What is pharmacokinetics?
The study of what the body does to a drug or toxin—how it is absorbed, distributed, metabolized, and excreted.
What are the four main ways small molecules cross cell membranes?
1) Diffusion through lipids, 2) Diffusion through aqueous pores (aquaporins), 3) Carrier-mediated transport, 4) Pinocytosis.
Which passage routes are most important for drugs?
Lipid diffusion and carrier-mediated transport.
Why are aquaporins and pinocytosis less important for small drug molecules?
Aquaporins mainly transport water, and pinocytosis is relevant only for macromolecules like insulin.
What type of substances penetrate cell membranes freely?
Non-polar, lipid-soluble substances.
Why is lipid solubility important?
It determines absorption rate, tissue penetration (e.g., brain), and renal elimination.
Why are many drugs weak acids or weak bases?
Because they can exist in both ionized and unionized forms, allowing variable membrane permeability.
What is the Henderson-Hasselbalch relationship for weak acids?
AH ↔ A- + H+; at low pH, more protonated (unionized) form crosses membranes.
What is the Henderson-Hasselbalch relationship for weak bases?
BH+ ↔ B + H+; at high pH, more unprotonated (unionized) form crosses membranes.
What is pKa?
The pH at which 50% of a drug is ionized; determines how much of a drug is in the unionized form.
Which form of a drug diffuses across lipid membranes?
The uncharged (unionized) form.
What is pH partitioning?
The accumulation of weak acids in high-pH (alkaline) compartments and weak bases in low-pH (acidic) compartments.
How does pH partitioning affect drug distribution?
It causes drugs to concentrate in tissues based on their ionization and local pH differences.
How does urinary pH affect drug excretion?
Acidic urine increases excretion of weak bases and decreases that of weak acids; alkaline urine does the opposite.
How does plasma pH affect CNS drug concentration?

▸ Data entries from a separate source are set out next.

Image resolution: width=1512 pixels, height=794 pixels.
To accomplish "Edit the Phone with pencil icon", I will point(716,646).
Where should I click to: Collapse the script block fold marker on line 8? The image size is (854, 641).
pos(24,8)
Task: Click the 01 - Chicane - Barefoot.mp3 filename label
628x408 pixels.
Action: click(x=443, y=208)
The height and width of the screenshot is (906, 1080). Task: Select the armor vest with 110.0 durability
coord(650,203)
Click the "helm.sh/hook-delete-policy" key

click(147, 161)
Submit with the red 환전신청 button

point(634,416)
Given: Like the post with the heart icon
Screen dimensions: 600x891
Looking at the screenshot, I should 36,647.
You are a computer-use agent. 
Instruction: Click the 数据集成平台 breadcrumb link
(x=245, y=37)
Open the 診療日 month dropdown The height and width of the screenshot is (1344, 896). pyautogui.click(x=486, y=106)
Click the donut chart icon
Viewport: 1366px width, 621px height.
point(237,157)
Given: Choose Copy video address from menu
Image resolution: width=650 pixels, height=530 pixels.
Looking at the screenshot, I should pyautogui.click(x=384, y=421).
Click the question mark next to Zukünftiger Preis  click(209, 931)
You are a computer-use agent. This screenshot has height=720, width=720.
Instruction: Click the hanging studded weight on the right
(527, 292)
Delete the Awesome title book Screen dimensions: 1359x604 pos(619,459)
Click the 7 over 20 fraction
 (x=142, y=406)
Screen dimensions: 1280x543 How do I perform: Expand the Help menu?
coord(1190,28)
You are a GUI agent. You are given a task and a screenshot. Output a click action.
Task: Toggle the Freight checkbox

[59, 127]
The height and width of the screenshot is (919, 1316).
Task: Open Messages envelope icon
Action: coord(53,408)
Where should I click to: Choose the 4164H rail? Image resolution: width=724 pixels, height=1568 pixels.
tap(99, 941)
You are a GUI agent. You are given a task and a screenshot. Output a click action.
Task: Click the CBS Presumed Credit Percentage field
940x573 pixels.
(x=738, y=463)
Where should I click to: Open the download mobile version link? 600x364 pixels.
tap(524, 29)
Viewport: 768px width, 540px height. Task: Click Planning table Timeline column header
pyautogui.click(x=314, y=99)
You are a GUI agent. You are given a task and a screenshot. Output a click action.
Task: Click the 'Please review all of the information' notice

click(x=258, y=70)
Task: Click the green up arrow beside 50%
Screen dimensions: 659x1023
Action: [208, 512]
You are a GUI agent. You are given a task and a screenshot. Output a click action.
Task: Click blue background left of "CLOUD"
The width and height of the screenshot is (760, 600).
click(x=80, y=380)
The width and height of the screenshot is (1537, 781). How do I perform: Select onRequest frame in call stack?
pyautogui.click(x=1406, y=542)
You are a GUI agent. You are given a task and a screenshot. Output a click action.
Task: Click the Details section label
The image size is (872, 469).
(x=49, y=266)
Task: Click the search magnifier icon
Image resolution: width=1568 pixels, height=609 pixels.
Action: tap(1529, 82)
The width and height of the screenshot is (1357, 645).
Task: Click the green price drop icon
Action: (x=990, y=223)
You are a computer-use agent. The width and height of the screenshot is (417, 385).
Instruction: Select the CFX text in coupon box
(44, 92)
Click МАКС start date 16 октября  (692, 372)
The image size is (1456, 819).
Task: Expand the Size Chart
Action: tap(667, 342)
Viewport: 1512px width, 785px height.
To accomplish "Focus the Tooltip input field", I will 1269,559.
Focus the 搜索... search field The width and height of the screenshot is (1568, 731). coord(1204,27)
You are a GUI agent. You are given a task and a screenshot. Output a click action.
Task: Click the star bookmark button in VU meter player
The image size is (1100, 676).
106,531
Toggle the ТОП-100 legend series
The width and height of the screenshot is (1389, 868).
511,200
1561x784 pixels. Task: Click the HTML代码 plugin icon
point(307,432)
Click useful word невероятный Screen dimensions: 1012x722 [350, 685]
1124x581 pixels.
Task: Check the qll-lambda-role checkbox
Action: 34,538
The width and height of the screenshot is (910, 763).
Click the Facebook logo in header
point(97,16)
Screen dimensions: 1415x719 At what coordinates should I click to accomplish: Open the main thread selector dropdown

Increased plasma pH draws weak acids out of the CNS, while decreased pH increases their CNS concentration (and neurotoxicity).
What is carrier-mediated transport?
A process involving transmembrane proteins that bind molecules or ions and transport them across membranes via conformational change.
What characterizes carrier-mediated transport?
Saturation kinetics—transport rate plateaus when all carriers are occupied.
Where is carrier-mediated transport important?
Renal tubules, biliary tract, blood-brain barrier, and gastrointestinal tract.
What is P-glycoprotein?
A transport protein found in renal tubules, brain microvessels, and GI tract; eliminates toxins and contributes to multidrug resistance in cancer.
What is the physiological role of P-glycoprotein?
To eliminate environmental toxins and reduce intracellular accumulation of xenobiotics.
Why is plasma protein binding important?
Only the unbound fraction of a drug is pharmacologically active; bound drug is inactive.
What is the main plasma protein that binds drugs?
Albumin, which binds many acidic drugs.
What factors affect plasma protein binding?
Free drug concentration, binding site affinity, and plasma protein levels.
How does plasma protein binding affect elimination?
Extensive binding slows drug metabolism and excretion.